Projeto de lei amplia reserva de vagas para pessoas com deficiência em instituições federais de ensino

Nova medida garante maior inclusão ao reservar mais vagas para pessoas com deficiência em instituições federais de ensino superior e técnico.

Foto: Vinicius Loures/Câmara dos Deputados.

A Comissão de Defesa dos Direitos das Pessoas com Deficiência da Câmara dos Deputados aprovou um projeto de lei que amplia a reserva de vagas para pessoas com deficiência (PcDs) em universidades federais e em instituições federais de ensino técnico de nível médio. A proposta representa um avanço na inclusão educacional e na promoção da equidade de acesso ao ensino público no Brasil.

O projeto altera a atual Lei de Cotas, que já reserva no mínimo 50% das vagas para estudantes que cursaram integralmente o ensino médio em escolas públicas ou comunitárias. Dentro desse percentual, já existe uma subdivisão proporcional para pessoas autodeclaradas pretas, pardas, indígenas, quilombolas e também para pessoas com deficiência — com base na composição populacional de cada estado, conforme o último Censo do Instituto Brasileiro de Geografia e Estatística (IBGE).

No entanto, a nova proposta traz um avanço importante: cria uma nova cota exclusiva para pessoas com deficiência, que será aplicada sobre o total de vagas da ampla concorrência, independentemente da origem escolar (pública ou privada) ou do critério de renda.
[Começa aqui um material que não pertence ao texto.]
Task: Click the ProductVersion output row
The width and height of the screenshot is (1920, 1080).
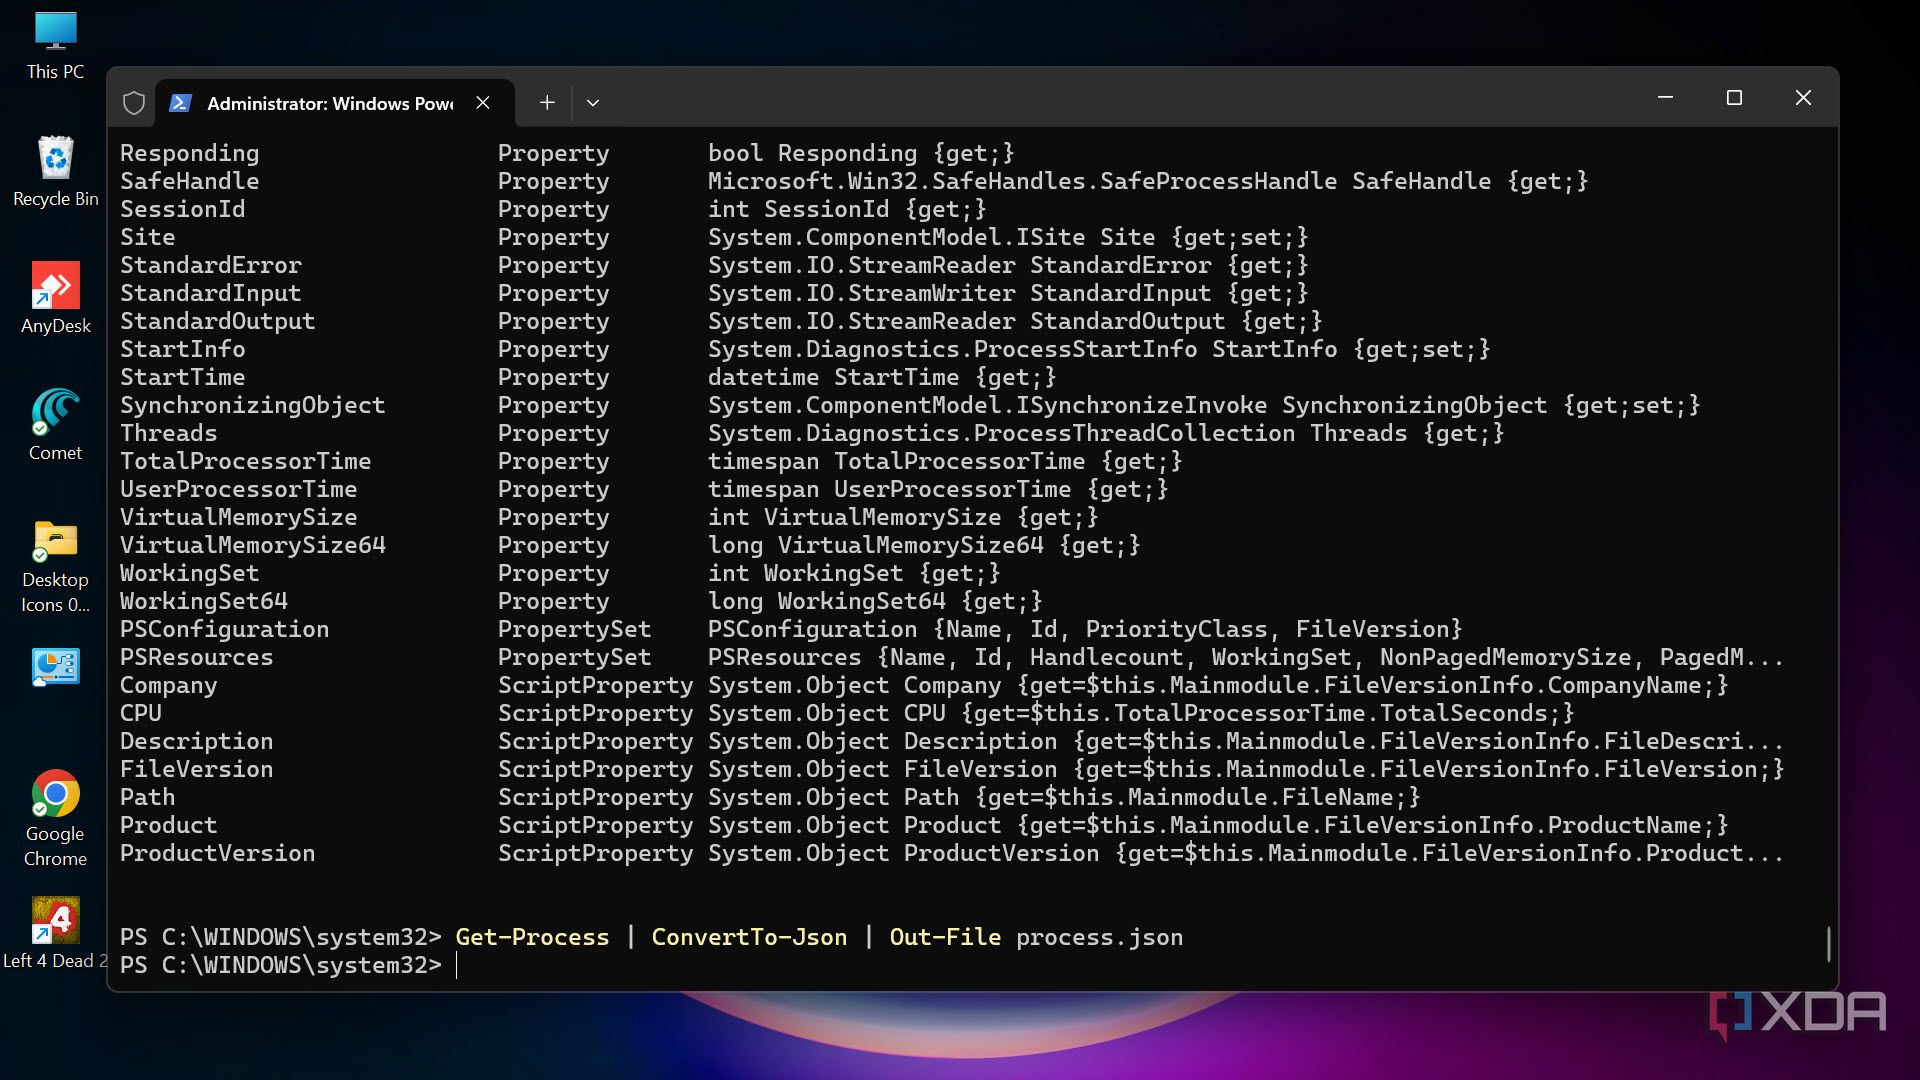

Segundo o relator do projeto, deputado Sargento Portugal (Pode-RJ), “um número expressivo de pessoas com deficiência, embora não se enquadrem nos critérios de baixa renda ou de origem na rede pública de ensino, enfrentam barreiras específicas e estruturais que comprometem seu pleno acesso ao ensino superior e técnico”.

Ele defendeu que essas pessoas não devem ser excluídas das políticas afirmativas por não atenderem a critérios socioeconômicos. “Mesmo tendo frequentado a rede privada, a maioria dessas pessoas não pode ser considerada privilegiada. Elas ainda enfrentam inúmeros obstáculos para ingressar e permanecer no ambiente acadêmico”, afirmou.

O texto aprovado é um substitutivo apresentado pelo relator ao Projeto de Lei 581/24, de autoria da deputada Renata Abreu (Pode-SP), que tramitava juntamente com os PLs 2.235/24 e 463/25, todos reunidos em uma única proposta.

A nova reserva de vagas será calculada com base na proporção de pessoas com deficiência na população do estado onde se localiza a instituição de ensino, de acordo com os dados mais recentes do IBGE. Isso permitirá uma aplicação mais justa e regionalizada da política.

A proposta segue agora para análise, em caráter conclusivo, pelas Comissões de Educação e de Constituição e Justiça e de Cidadania. Se aprovada, seguirá para o Senado Federal.